Unfortunately, this is not a blanket endorsement of Clark’s work. I’ve read two of Clark’s stories, the Nebula winning novel A Master of Djinn, and this Nebula award winning novella, Ring Shout. In general, I find Clark’s writing overwrought. There is too much exposition, dialogue often states the obvious, the emotional palate has the contrast so cranked up the image is blown out, and twists are telegraphed well in advance – only the characters seem caught by surprise. None the less, these are fascinating stories with unique perspectives and I’m not sure they could have been conjured by a lay, white writer.
The title Ring Shout is a reference to an African tradition carried by slaves into the New World. The tradition involves dancing and singing or chanting in a circle.
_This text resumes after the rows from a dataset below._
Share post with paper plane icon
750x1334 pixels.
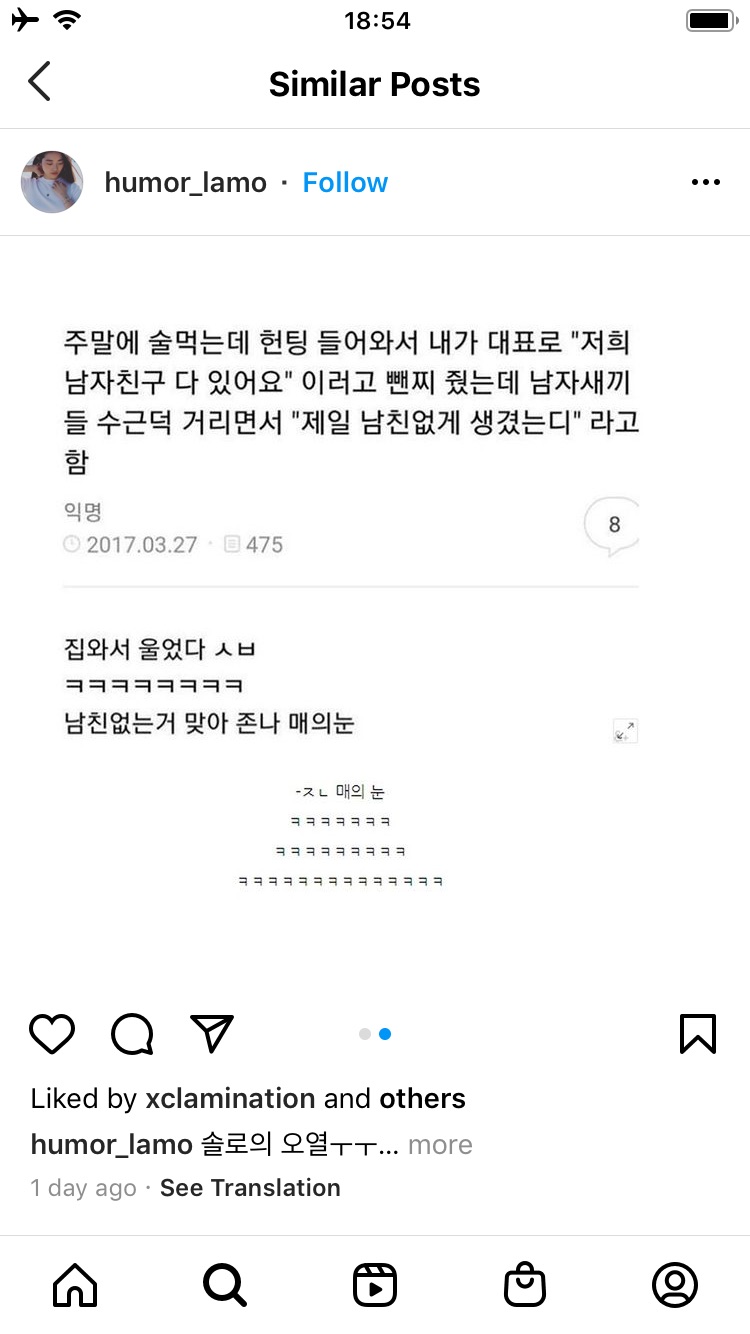[x=212, y=1034]
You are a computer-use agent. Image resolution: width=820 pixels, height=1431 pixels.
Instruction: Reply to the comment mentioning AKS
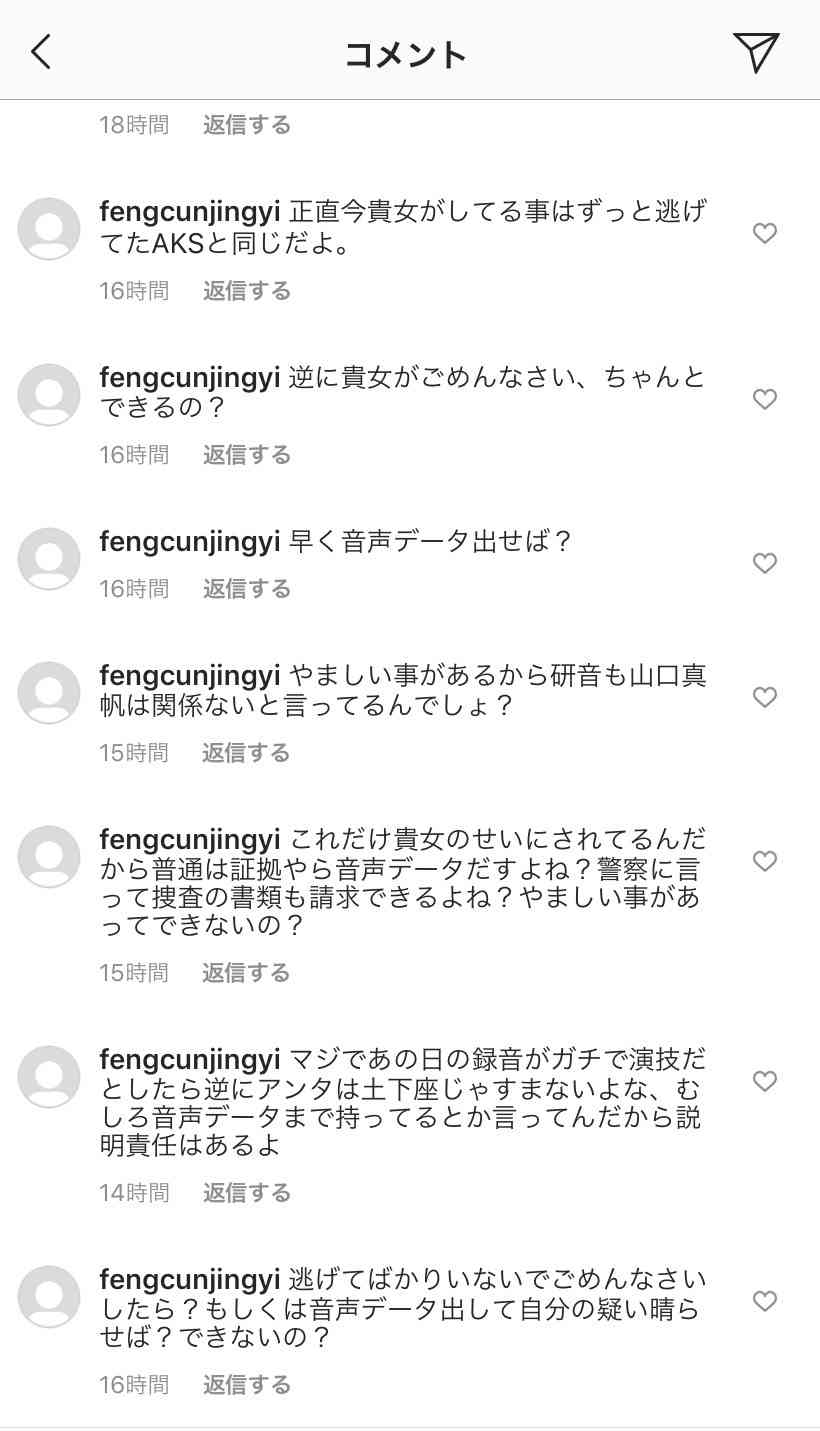pyautogui.click(x=247, y=291)
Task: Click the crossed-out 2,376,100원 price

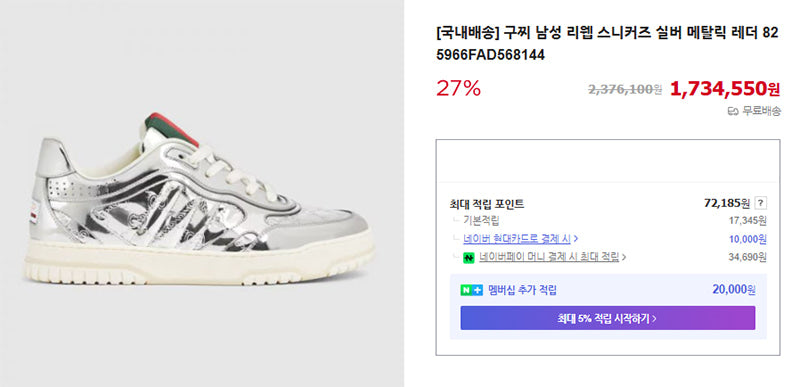Action: 625,90
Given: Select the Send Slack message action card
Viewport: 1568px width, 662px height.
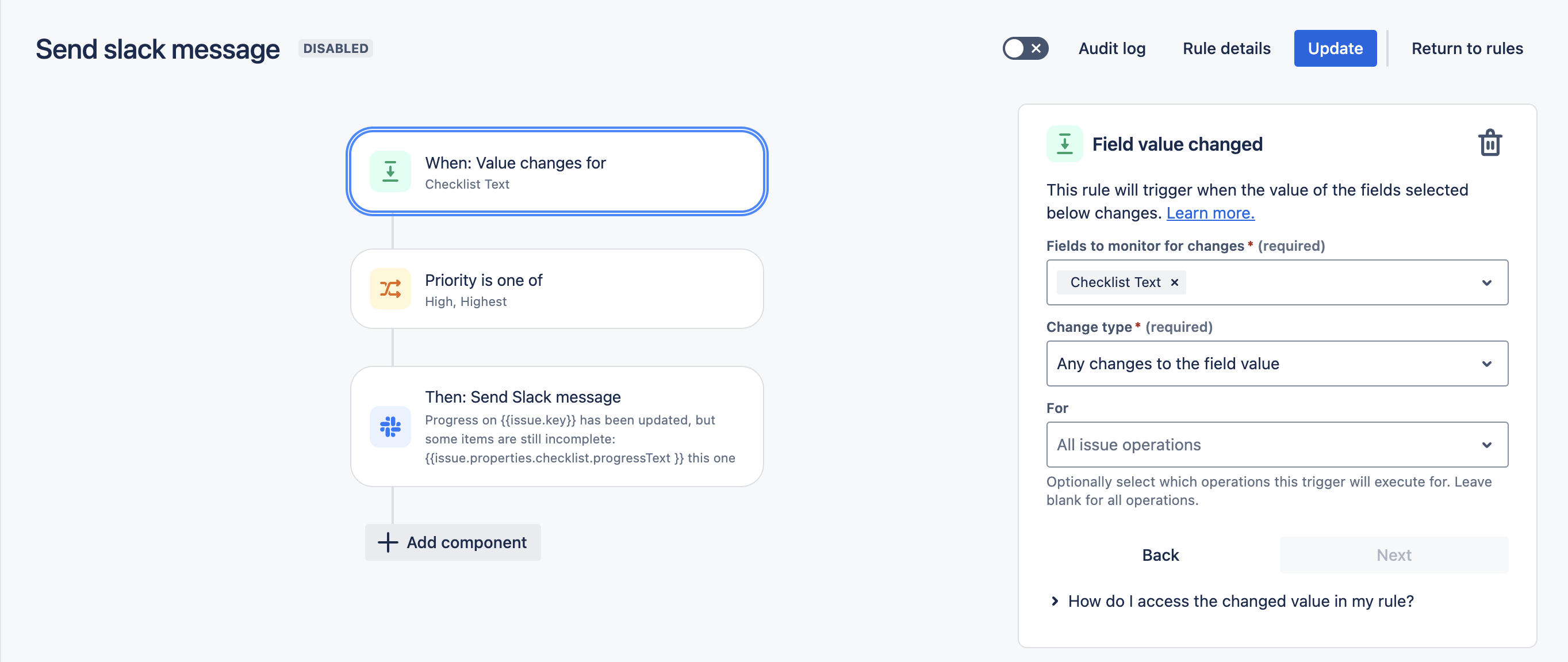Looking at the screenshot, I should [557, 426].
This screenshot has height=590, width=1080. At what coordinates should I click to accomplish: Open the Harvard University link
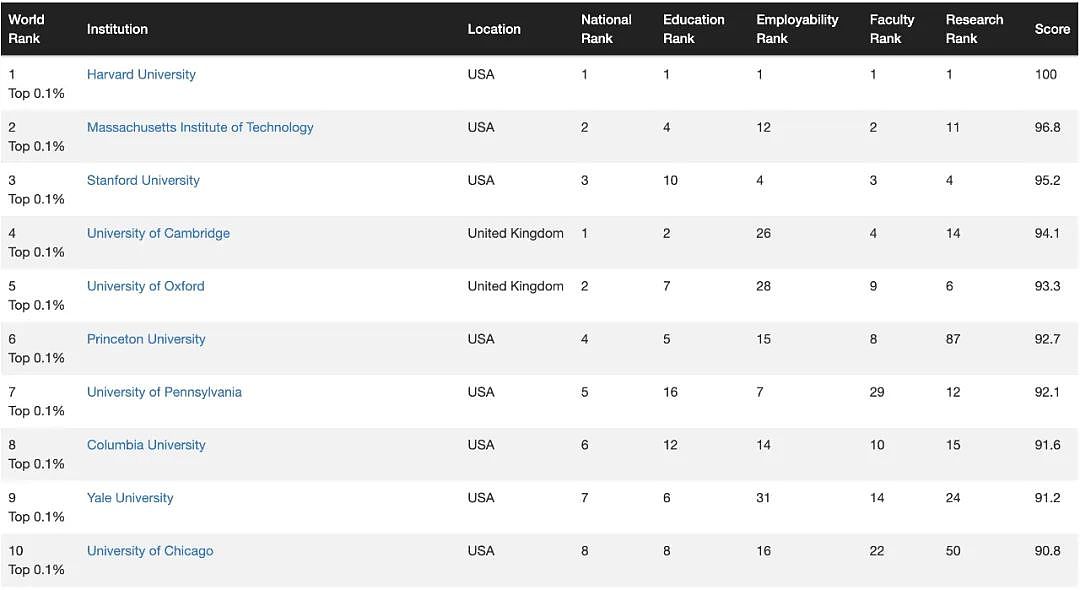(x=141, y=74)
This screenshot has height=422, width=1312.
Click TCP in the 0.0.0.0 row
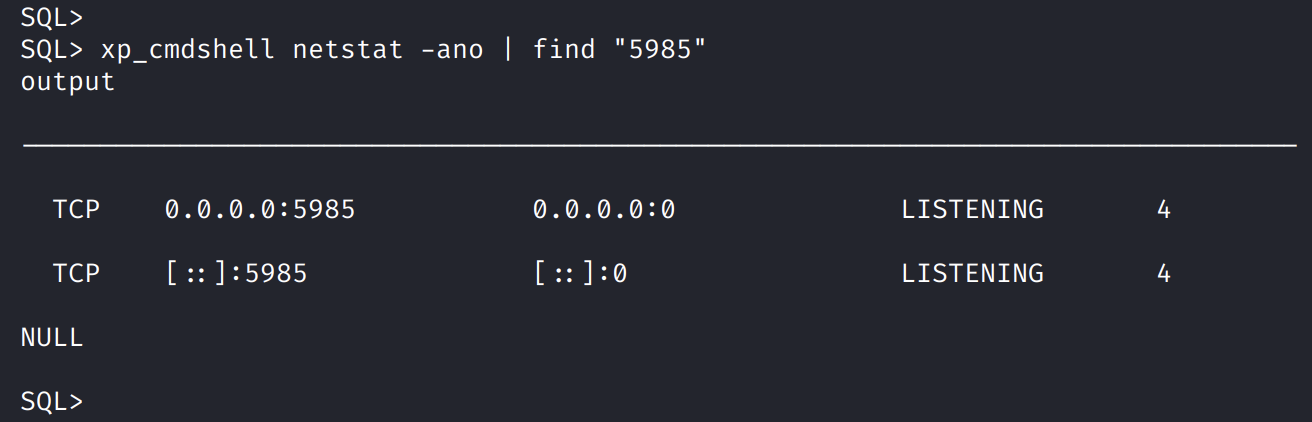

In the novel, the ring shout is an antidote, a counter punch in a supernatural battle between Black Americans and the Ku Klux Klan and their respective trans dimensional allies.
That last paragraph has me a bit woozy. When explained that way, Ring Shout sounds ridiculous, bear with me a second. The Klan’s leaders have historically held the title of Wizzard. Klan rituals are secretive, ritualized, and rich with symbolism. Cross burnings are their calling card and when they engage in violence they do so with great theatrics: masks and robes and public displays of desecrated bodies. Is it really so hard to see how someone might recontextualize a fight against the Klan as a Hellboy-esk battle against the supernatural? Add in the rich cultural traditions Black Americans inherited from their slave forebearers and it is odd this story hasn’t already been told. African religion is polytheistic, with close, personal relationships between deities and practitioners, much like Greek, Roman, or Norse mythology. If the Black American community were to find itself in such a fight, it would not be defenseless.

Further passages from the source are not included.